We had the pasta and enjoyed the Roquefort Société, Goat Gouda and Asiago while reminiscing about the memorable meals we have had on our travels.

“Best fish?” No question. We agreed on Loup de Mère at Tetou in Golfe Juan where we spent two months in a garden apartment across the street from the restaurant. It was only natural that we should become habitués. George opted for the Bouillabaisse at Chez Michel in Marseille—his great love.

“Best chicken?” At L’Ami Louis in Paris where we finished lunch and two bottles of wine at 4 o’clock and appeared that evening, stuffed and tired, at Joël Robuchon where we had made dinner reservations a month ago. The spit-roasted chicken doused in cognac and pistachio nuts by the joke-cracking chef/owner of L’Auberge des Seigneurs in Vence. And the extraordinary, juicy, crisp-skinned Poulette at Michel Bra in Laguiole, an ardenous Schlepp from Montpellier, but worth every kilometer.  .

“Best lunch?” The homemade charcuterie and beef stew at Café Sjiek in Maastrich; in the kitchen at Comme Chez Sois in Brussels; the buffet around the pool at La Mamounia in Marrekesh; in the garden of Le Pigonnet in Aix-en-Provence; and at Azrak in San Sebastian.
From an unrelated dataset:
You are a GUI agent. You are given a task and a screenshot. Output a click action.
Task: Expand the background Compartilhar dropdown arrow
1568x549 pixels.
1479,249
Once we hit the memory button, there was no stopping. What about the hors d’oeuvre beneath the Leger ceramics in the courtyard of La Colombe d'Or in St. Paul de Vence after which we named our restaurant in New York? The Bollito Misto at Diana in Bologna. Or dashing to Wheeler’s in London, after the theater, for Dover sole, Stilton and port.
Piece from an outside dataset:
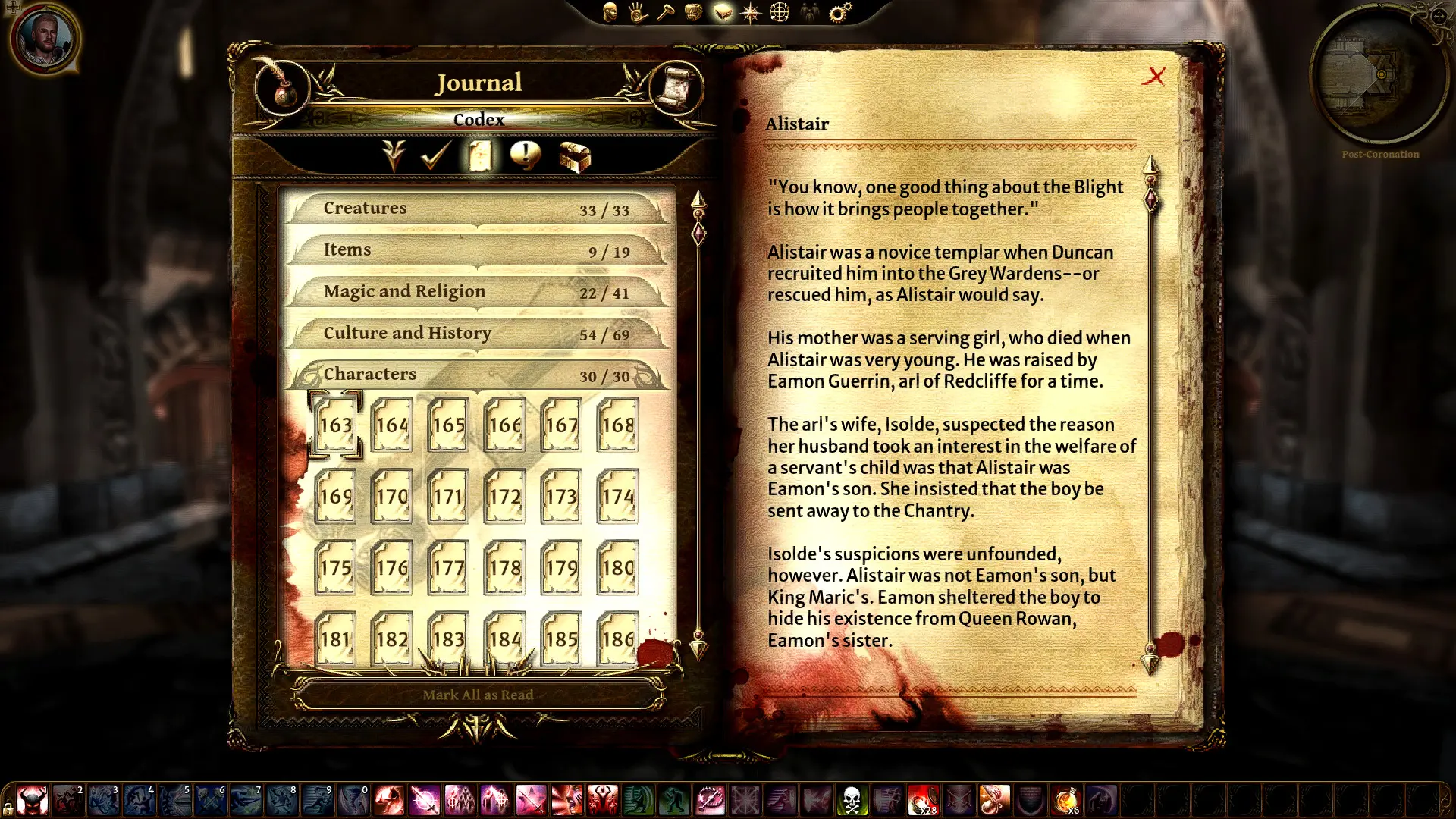Select codex entry number 164
Image resolution: width=1456 pixels, height=819 pixels.
click(393, 425)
We finished our meal long before we got around to best dinners. We have traveled a lot and eaten at so many places, it would take time to remember them. Besides, why blow it all during one meal? Nothing is more delightful than talking about food while eating.


Marie Simmons said...

Dear George & Helen:

My favorite meals are always the ones eaten al fresco. I love it when the sky above becomes the roof and the trees and flowers the walls. Once you and George had dinner with us under the maple tree in our backyard in Sag Harbor. I think I made a poached fish served with a Provencal inspired vinaigrette. George brought one of his delicious loaves of bread. He might have even driven home to get it for dinner when I announced that I had forgotten to pick up a loaf. (Although I love bread, I am not a big bread eater!) But George's bread was the best. I'm happy for those lazy days in Sag Harbor. Riding my bike to Long Beach, making the wide loop around the town and passing by the little farm stand. Remember the apartment we rented from the Smith's? I think you told us about that place. It was our introduction to Sag and influenced our decision to find a little house we could afford. Life has been an adventure, hasn't it! And the food! So much and so delicious. Conversation about meals loved (or even sadly hated....although rare....can't think of one at the moment), tastes discovered, food finds, beauty of market discoveries around the world, exotic and familiar tastes are so personal and so very special. Lately I have been thinking about my Nana's ravioli. Tender as little pillows filled with fluffy ricotta that she laced with a dark brown ground spice (to my young eyes). Was it a pinch of clove? Or cinnamon? Must have been her southern Italian roots. The dough was soft and puffy. Hand rolled with a long dowel that I remember being discussed because it came from the hardware store where she had ordered it to be "the size of a broom handle". Years ago our daughter and I attempted to make Nana's dough. We were having 10 for Christmas dinner and needed at least 30 plus (Nana made big ones!). Well, after 1 hour and 10 ravioli we gave up and pulled the hand cranked machine from the cabinet to finish the task. Nana never went to the gym, rode a bike or swam a lap but she sure had the strength to hand roll pasta dough for hours. The texture and taste can never be replicated by a steel machine. It just doesn't have the heart.

Our Daily Dinner said...


Such happy memories! George's daily baked bread was the best! I remember we once came to your house when you were test cooking receipes for one of your books. It may have been on crepes or pancakes. Anyway, you cooked heaps of them, sweet and savory. George was in 7th heaven.
Would like to hear more about your Mom's and Nana's wonderful cooking. Maybe you could write guest blog.